Fortunately, reassuring words from his dad (the late English rallycross driver John Button) and his team manager Ross Brawn set him back on track and he secured fifth place – enough to lead the team to championship victory.
“One weakness I had was that I couldn’t’ move on from things. I’d make a mistake or a wrong strategy call and that would live with me until the next race. That’s what happened in 2009 and it’s about learning to discuss these things with the right people,” he said.
Breaking the silo
After this experience, Button said that he stopped viewing Formula One through the prism of the driver and started to connect with the many different departments involved developing many friendships in the process: from the physio team to the aerodynamics department to the engineers in the factory and the PR and marketing staff.
DTX messaging this year is all about breaking down silos, and this is what Button essentially did to improve both his performance and his mental resilience.
“To start with I thought it was just me. I’m the guy in the car – but it was much better when realised that I was part of a bigger team,” he said.
“There could be 1,500 people working for Formula One to build just two cars. And you need to be working as one team,” he said.
“There are racing drivers in simulators in Japan 24-hours-a-day working on things for you to try in your next practice session. These teams back at base are so important.”
“There’s a saying in the sport that the people that mess up the least are the ones whose teams do the most work. All I must do is to get onto the track and not mess things up,” he added.
The winning Formula
Jenson acknowledged that his success also came through support from the right leadership too – and praises his former manager Brawn, who led the Honda team following a buyout in 2009.
“I was always comfortable in Ross’s presence; I knew I could talk to him openly about stuff.
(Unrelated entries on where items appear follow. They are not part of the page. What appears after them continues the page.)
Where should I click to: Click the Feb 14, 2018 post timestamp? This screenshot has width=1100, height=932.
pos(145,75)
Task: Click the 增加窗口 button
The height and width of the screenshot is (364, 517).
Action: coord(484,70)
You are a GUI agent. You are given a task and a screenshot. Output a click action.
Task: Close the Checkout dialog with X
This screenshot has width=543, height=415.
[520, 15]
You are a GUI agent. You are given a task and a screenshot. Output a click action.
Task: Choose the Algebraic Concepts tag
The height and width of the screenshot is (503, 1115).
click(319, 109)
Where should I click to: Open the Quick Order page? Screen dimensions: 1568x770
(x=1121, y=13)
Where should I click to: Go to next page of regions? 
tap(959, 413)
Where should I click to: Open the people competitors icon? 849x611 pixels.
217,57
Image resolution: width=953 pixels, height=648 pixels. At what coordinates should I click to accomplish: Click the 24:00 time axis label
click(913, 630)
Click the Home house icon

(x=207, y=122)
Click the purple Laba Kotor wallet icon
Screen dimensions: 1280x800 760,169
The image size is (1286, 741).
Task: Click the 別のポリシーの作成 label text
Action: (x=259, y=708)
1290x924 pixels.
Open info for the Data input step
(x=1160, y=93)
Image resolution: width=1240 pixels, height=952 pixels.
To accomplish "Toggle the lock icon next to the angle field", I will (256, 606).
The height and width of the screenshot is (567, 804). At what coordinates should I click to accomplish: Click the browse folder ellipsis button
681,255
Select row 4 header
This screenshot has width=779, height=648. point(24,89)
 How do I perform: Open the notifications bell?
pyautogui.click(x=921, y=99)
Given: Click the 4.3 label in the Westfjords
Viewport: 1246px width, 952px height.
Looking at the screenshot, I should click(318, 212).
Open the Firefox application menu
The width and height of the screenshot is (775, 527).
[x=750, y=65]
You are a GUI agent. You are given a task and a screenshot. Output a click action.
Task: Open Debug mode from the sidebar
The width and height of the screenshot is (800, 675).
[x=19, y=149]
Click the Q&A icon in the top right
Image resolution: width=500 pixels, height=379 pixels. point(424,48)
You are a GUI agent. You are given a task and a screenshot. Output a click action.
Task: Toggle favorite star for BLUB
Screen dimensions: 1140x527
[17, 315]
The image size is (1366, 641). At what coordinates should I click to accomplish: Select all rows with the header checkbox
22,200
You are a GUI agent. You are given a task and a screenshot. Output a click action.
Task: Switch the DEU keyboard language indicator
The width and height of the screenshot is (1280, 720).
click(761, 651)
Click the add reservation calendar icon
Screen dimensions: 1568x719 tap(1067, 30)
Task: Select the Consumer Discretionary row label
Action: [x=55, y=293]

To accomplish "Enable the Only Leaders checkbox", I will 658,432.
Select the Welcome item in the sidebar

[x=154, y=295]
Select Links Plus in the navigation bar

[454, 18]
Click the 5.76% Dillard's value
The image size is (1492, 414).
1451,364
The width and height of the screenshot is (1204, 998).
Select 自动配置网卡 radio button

He was also open to you having an imagination to trying something new without fear of failure,” said Button.
“There’s a tendency in the sport, a fear of trying something new a fear that, if you fail then you’re out. We should be open to imagination in sport – at the pinnacle of F1 you must throw out ideas.”
A keen observer of people, Button shared some insight into his former teammate – the seven-time Formula One World Drivers’ Champion Lewis Hamilton, who he describes as a having a sponge-like ability to learn from those around him.
“Lewis picks up a lot from his teammates. I worked with him for three years in the same team. He would see Fernando [Alonso] was good at getting on the gas at the right point. So, he looked at the data and thought: ‘I can do that because Fernando has’.”
“And he didn’t’ always have the mental strength that he has now. He had a lot of natural ability, but his engineering skills and team skills were not there, and he used to get very upset.
“He could not understand why I seemed to be getting more support from the team – because I gave them the time of day. It’s about everyone in the team, everyone in the factory. That was a big learning curve for him but he is such a complete driver now.”
Button was also asked by presenter Susannah Streeter about how he copes with the safety risks involved in driving a car around a track which is going at an average speed of 181.29km/h.
“That bit’s easy because most racing drivers are a bit stupid,” he joked, but then admitted, the moment he got inside the cockpit and put his helmet on and pulled out onto the track was the “most peaceful place in the world.”
He added: “You see the danger, you understand it, it’s in the back of your mind somewhere, but you’re away from the press, you are away from the rest of the world, you forget about it.”